L’installation d’une crèche à la maison est une tradition très ancienne, établie par saint François d’Assise dans le village de Greccio (c’est ce que dit la tradition), initialement avec des personnes en chair et en os jouant ce moment décisif de la tradition catholique. Le pouvoir évangélisateur de ces représentations semi-théâtrales était énorme en Amérique latine et il n’est pas surprenant que l’idée de la nativité ait été reprise par les latino-américains avec une ferveur et une créativité particulières. La collection de la famille Jodoin Léveillé à Montréal, qui comprend des pièces hollandaises, russes, anglaises, de nombreuses pièces africaines et même orientales, et aussi des crèches réalisées par des sculpteurs de renom travaillant avec toutes sortes de matériaux, est particulièrement enrichie par des pièces latino-américaines et mexicaines.
Un aperçu de cette collection me parle sans hésiter de la nouvelle année 2022 en temps de pandémie. L’important est que plus l’artiste ou l’artisan est exigeant, plus il a de capacité à trouver l’essence de la famille avec le moins de matériel possible. Dans la coquille d’une noix, l’amour du Christ peut tenir tout entier. Dans la subtilité des traits qui stylisent le corps humain ou les animaux de la crèche transformés en cloche, on retrouve toute la sympathie, les bonnes vibrations, la parole divine et le soutien éternel parmi les membres d’une grande communauté. Il déclenche un dialogue de découvertes en cascade (voici Joseph, voici Marie…) qui se transforme en intimité. Tout le jeu des formes simples qui humanisent quelques morceaux de bois, quelques figurines de céramique ou de verre, quelques morceaux de paille ou quelques pierres à peine taillées, finit par parler d’une harmonie infinie sous le plus petit, mais indispensable, toit commun, le toit familial.

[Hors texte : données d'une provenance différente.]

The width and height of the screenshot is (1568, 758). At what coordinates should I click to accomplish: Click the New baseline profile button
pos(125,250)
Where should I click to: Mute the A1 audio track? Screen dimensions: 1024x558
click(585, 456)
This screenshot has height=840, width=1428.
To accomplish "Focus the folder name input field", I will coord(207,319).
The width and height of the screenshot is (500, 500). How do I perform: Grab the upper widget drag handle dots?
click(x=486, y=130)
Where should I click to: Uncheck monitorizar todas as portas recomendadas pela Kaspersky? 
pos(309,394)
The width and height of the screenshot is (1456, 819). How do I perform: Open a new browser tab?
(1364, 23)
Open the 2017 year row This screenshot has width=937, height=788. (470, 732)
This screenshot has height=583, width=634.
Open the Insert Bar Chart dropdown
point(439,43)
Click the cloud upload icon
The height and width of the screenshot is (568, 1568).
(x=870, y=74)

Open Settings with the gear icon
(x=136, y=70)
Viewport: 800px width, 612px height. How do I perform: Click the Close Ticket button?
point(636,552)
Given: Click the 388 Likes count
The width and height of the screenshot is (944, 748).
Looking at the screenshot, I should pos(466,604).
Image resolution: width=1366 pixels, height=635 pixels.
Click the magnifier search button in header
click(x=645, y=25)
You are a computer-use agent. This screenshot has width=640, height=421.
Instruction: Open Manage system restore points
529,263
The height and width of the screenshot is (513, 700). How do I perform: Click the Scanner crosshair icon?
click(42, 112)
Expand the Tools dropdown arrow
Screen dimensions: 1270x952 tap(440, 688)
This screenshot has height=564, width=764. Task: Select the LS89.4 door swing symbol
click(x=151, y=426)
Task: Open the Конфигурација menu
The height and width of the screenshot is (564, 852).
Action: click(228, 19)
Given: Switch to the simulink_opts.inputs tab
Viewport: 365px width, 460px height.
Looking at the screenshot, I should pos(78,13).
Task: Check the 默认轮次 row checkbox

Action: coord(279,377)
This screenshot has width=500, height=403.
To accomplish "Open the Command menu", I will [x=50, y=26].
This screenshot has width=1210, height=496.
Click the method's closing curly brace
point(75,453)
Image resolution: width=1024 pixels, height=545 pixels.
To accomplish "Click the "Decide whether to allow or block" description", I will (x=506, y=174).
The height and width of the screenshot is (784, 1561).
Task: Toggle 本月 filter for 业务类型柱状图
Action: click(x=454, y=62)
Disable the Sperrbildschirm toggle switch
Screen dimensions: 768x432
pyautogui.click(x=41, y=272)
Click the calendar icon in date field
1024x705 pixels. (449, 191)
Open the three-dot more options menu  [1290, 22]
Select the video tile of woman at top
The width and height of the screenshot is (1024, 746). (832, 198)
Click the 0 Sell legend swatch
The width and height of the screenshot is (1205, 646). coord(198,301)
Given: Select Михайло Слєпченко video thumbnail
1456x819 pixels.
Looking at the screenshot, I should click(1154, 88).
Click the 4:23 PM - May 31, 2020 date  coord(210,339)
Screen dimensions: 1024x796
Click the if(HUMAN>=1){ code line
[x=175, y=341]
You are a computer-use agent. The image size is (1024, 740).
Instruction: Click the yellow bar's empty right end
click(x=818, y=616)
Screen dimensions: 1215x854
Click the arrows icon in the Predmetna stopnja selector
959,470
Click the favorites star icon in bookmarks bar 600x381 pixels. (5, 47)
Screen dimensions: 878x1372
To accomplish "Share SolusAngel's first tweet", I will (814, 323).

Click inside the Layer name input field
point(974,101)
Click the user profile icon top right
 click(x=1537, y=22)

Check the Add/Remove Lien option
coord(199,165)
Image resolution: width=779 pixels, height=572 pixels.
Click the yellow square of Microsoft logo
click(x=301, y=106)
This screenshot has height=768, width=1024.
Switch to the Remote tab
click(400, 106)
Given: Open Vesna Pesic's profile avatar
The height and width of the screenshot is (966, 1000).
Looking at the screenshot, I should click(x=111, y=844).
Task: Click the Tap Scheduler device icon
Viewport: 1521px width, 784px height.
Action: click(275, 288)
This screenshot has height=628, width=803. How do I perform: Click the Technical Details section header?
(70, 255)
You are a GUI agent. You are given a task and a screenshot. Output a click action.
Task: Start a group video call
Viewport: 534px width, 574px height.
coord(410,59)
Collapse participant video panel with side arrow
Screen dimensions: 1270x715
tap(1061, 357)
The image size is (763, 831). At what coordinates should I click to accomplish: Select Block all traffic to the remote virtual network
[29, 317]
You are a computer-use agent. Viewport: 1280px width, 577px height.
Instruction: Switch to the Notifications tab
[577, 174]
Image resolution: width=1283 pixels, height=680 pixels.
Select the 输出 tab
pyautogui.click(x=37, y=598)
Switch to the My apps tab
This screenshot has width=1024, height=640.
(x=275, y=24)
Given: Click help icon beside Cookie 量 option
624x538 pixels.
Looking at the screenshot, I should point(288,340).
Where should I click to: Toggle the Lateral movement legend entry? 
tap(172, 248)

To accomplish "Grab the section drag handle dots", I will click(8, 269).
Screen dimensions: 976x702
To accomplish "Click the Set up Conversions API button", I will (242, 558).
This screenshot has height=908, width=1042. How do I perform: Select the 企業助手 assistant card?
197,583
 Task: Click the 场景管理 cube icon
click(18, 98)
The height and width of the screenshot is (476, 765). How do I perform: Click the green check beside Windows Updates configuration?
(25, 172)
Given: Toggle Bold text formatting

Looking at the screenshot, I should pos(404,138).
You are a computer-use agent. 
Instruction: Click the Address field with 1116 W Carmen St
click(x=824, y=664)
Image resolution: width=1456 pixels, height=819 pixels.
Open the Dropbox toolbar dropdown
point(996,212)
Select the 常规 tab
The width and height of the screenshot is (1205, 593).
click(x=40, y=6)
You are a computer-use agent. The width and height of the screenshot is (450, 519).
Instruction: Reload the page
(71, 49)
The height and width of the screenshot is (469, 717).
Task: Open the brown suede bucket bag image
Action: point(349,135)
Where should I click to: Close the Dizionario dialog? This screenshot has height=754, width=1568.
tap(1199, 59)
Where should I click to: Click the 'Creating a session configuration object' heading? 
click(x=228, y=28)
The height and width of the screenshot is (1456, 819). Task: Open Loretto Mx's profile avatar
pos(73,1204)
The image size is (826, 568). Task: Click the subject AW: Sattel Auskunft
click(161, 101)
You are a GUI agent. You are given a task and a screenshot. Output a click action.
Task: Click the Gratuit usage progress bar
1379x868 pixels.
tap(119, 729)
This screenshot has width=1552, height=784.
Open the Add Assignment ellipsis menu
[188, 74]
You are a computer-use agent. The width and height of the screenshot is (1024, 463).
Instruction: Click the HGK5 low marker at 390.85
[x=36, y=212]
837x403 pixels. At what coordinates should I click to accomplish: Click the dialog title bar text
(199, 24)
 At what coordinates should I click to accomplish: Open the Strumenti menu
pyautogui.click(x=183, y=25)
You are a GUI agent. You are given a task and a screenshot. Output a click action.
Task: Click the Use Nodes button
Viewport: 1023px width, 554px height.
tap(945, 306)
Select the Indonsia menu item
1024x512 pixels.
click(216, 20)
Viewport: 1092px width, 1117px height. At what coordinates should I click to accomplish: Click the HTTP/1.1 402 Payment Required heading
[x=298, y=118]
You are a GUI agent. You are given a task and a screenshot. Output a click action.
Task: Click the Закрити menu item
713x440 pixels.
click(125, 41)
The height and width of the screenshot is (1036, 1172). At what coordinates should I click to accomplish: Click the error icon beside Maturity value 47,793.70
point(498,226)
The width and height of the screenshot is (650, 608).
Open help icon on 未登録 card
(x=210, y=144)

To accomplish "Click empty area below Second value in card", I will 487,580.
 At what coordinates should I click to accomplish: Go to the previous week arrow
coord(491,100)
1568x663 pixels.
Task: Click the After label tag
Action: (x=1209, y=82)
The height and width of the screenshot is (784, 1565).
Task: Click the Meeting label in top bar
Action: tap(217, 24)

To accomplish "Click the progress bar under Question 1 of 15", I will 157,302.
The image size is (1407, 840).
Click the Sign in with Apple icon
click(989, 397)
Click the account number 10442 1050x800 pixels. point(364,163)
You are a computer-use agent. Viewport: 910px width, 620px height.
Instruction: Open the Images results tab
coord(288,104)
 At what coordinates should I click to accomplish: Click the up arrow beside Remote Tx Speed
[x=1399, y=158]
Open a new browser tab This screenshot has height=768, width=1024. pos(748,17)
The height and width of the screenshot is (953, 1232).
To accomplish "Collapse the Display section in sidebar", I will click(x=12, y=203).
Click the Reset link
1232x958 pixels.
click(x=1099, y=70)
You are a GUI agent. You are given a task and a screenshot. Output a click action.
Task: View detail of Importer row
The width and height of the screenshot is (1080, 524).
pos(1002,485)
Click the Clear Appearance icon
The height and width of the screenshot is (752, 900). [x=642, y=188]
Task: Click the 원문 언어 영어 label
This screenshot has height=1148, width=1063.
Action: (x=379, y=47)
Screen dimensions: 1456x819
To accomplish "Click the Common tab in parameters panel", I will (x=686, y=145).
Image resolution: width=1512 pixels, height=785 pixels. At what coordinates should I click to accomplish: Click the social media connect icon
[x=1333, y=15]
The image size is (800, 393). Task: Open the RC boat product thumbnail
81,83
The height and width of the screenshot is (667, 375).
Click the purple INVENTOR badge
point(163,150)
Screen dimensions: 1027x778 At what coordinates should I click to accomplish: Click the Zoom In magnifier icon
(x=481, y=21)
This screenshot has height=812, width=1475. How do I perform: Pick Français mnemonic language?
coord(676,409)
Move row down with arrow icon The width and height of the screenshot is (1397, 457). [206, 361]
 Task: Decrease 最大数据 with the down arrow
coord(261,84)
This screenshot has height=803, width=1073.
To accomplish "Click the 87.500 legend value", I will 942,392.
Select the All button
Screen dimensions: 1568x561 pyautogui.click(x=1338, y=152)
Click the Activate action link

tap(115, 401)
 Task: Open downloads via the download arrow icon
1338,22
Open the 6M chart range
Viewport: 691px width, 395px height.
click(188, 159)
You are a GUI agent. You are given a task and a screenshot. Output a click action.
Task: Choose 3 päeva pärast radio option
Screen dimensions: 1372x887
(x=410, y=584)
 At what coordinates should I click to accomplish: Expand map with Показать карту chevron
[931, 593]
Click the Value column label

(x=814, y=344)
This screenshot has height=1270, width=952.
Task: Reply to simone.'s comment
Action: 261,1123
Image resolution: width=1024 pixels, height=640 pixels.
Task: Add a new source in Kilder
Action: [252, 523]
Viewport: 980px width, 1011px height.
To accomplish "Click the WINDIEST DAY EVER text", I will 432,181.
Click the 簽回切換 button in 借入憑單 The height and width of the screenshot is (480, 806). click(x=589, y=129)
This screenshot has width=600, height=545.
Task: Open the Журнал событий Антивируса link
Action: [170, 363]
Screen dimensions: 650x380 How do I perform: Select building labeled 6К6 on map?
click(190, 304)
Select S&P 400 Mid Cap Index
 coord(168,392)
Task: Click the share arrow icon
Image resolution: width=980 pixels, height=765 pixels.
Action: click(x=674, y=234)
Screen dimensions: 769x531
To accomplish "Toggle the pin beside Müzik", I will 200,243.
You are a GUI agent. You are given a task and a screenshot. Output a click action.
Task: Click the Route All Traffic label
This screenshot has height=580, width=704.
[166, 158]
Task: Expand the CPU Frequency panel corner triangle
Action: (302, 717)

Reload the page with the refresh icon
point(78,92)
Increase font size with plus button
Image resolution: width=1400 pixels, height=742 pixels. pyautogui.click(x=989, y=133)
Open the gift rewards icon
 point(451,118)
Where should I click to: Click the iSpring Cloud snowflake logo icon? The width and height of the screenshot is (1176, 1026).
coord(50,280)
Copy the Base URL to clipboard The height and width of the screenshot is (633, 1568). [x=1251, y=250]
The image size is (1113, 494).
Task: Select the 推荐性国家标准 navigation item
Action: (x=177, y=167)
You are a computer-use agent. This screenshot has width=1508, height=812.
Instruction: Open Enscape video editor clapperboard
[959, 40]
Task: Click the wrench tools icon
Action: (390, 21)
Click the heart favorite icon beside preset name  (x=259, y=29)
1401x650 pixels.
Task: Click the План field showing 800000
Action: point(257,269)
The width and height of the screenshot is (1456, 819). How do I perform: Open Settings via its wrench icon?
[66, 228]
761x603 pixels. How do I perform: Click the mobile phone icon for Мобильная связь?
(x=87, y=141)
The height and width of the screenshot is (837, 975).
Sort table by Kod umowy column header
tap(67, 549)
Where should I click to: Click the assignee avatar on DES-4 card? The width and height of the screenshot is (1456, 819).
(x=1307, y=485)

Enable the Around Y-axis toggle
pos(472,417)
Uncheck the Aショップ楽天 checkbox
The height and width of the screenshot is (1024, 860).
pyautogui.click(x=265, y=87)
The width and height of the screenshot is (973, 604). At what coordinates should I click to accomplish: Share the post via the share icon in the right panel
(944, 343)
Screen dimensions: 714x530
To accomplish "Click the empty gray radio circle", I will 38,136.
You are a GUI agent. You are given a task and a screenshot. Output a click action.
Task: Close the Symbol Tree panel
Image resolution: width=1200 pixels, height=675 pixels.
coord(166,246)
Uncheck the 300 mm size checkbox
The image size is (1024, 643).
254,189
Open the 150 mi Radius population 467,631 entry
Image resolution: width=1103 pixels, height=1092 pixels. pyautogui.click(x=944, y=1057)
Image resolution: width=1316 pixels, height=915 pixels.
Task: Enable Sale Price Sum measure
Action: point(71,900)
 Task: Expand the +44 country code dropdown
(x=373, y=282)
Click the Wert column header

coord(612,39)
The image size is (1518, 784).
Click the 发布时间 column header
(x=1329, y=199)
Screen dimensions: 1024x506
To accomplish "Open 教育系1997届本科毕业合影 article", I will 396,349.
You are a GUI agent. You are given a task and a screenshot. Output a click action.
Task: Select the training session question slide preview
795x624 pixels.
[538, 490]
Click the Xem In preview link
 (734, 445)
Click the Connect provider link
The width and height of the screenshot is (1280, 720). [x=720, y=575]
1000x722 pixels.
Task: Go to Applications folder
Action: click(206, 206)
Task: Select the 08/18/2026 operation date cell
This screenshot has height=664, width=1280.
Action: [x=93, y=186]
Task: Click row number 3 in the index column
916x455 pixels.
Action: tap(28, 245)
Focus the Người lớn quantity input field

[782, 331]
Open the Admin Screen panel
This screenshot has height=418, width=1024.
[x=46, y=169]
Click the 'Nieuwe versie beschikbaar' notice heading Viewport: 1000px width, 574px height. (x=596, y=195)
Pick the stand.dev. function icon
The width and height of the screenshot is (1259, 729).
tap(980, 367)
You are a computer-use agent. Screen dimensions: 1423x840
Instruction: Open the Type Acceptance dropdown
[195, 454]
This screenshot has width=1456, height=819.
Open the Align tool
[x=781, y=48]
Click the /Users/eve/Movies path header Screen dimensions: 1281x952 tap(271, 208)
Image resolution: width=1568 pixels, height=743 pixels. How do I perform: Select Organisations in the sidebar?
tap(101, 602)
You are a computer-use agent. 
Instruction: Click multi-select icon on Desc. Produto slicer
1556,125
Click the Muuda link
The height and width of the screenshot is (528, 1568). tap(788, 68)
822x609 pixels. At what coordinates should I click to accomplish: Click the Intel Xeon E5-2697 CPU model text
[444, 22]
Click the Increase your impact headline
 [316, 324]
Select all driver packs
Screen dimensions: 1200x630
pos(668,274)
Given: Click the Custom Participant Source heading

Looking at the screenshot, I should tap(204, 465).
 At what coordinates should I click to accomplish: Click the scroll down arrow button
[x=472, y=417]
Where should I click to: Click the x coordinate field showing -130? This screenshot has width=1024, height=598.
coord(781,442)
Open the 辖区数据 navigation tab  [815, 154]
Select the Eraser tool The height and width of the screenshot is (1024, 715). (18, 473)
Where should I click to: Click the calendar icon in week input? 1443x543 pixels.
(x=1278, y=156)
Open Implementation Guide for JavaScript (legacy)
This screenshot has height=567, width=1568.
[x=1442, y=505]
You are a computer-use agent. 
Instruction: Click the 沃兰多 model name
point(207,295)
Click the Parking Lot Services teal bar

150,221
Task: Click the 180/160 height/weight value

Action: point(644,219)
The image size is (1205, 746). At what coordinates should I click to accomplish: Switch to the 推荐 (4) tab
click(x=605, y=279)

Aujourd’hui, c’est à notre tour de passer la «nouvelle année» davantage parmi nous, davantage dans le besoin de notre toit commun ; aussi minimal qu’infini. Nous la passerons dans des formats similaires aux nombreuses crèches de Noël dans une collection stockée dans un coin de Montréal, mais il en sortira une projection de bonne volonté et de grands objectifs pour une année entière, avec les meilleurs vœux pour prendre soin de nous collectivement à partir de 2022 et au-delà. Nous la commencerons peut-être par la maxime de Ludwig Wittgenstein : «Aide-toi et aide les autres de toutes tes forces, et ce faisant, garde ta joie !
Un consulat entier à Montréal, celui du Mexique, du haut de son unité, souhaite la meilleure des années à tous.